Durante entrevista a um jornal local, o premiê húngaro apontou a presidente da Comissão Europeia, Ursula von der Leyen, como principal responsável por um pacto que classificou como "gol contra econômico". Orbán sugeriu que a política alemã comprometeu o bloco com promessas que não tem autoridade para cumprir, como a de comprar armas dos EUA, supostamente destinadas à Ucrânia.
"Somos o que somos.
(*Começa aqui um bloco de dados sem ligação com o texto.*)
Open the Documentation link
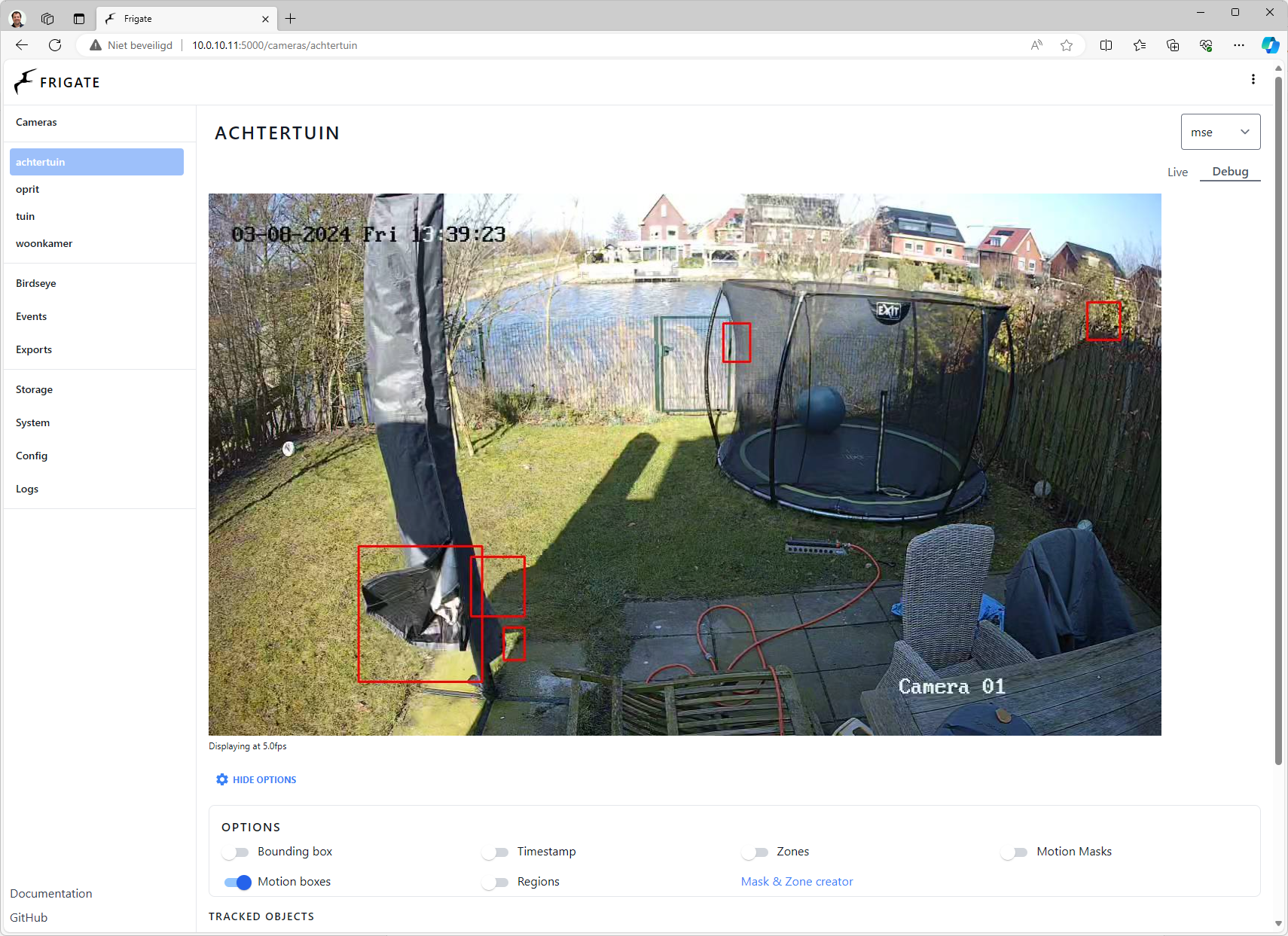 (51, 894)
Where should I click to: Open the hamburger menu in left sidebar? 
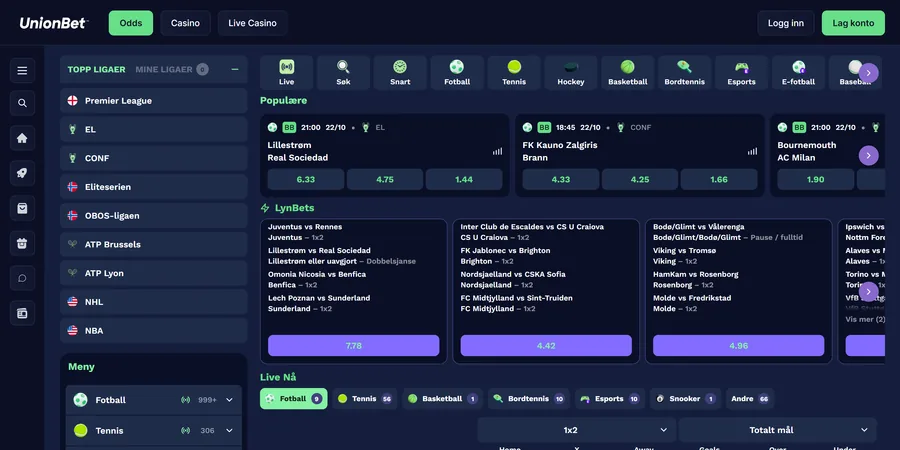[22, 71]
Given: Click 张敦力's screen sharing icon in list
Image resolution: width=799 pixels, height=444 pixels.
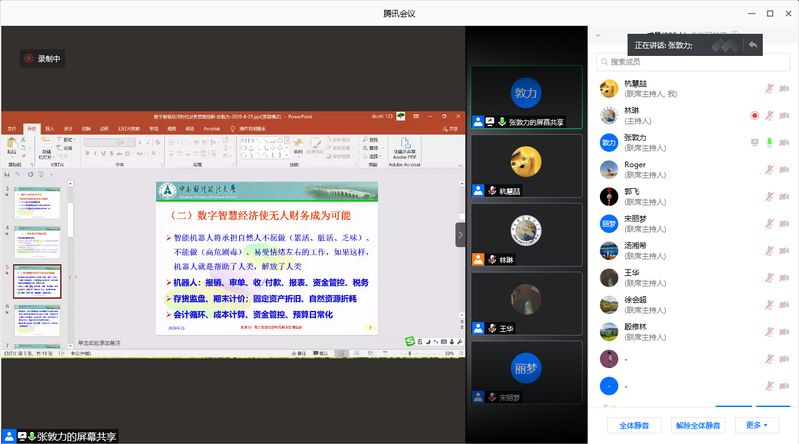Looking at the screenshot, I should tap(755, 142).
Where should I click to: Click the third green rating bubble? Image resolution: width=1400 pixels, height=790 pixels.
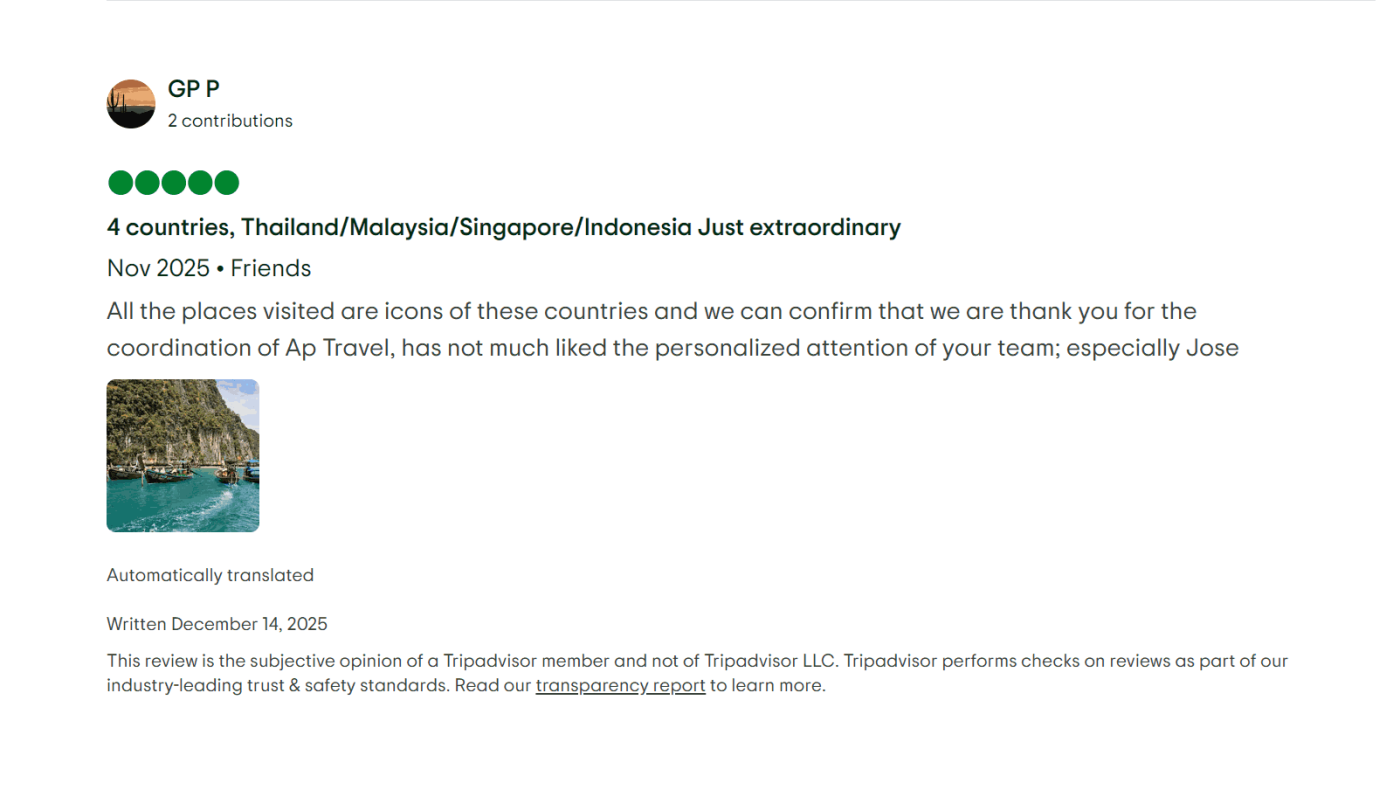174,183
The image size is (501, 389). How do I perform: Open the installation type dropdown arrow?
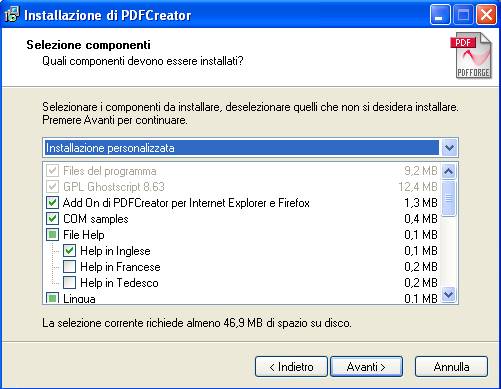[x=449, y=148]
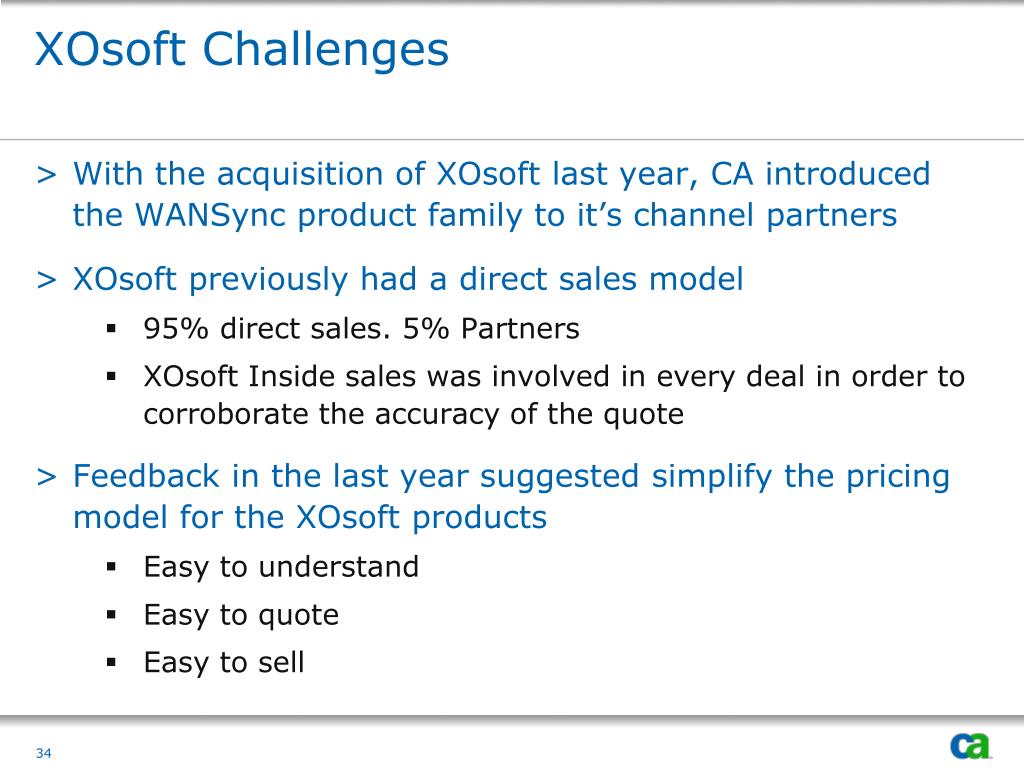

Fracos, ridículos, falastrões. Educamos os outros, mas não temos força para negociar. Não demonstramos talento nem habilidade. Então, é a pior combinação", disse o primeiro-ministro.
A crítica se estende ao conteúdo do acordo: a promessa de comprar US$ 750 bilhões em petróleo e gás dos Estados Unidos em três anos. Segundo a consultoria Kpler, a meta é "completamente irrealista". Em 2024, apenas uma fração do consumo energético europeu veio de fornecedores norte-americanos.
Para cumprir o pacto, a UE teria que abandonar parceiros como Noruega e Rússia, cujos preços são mais baixos, e os EUA teriam que redirecionar quase toda sua produção para a Europa, algo considerado "fantasioso" por especialistas.
Orbán também ironizou a postura diplomática da UE, comparando-a à de "um pequeno hamster sibilando num canto". Segundo ele, o bloco está mais preocupado em dar sermões sobre democracia e direitos humanos do que em proteger seus próprios interesses.
O premiê ainda citou uma recepção considerada pouco protocolar à delegação europeia na China, liderada por Von der Leyen e pelo presidente do Conselho Europeu, Antonio Costa, como mais um sinal de desgaste da imagem do bloco no cenário global.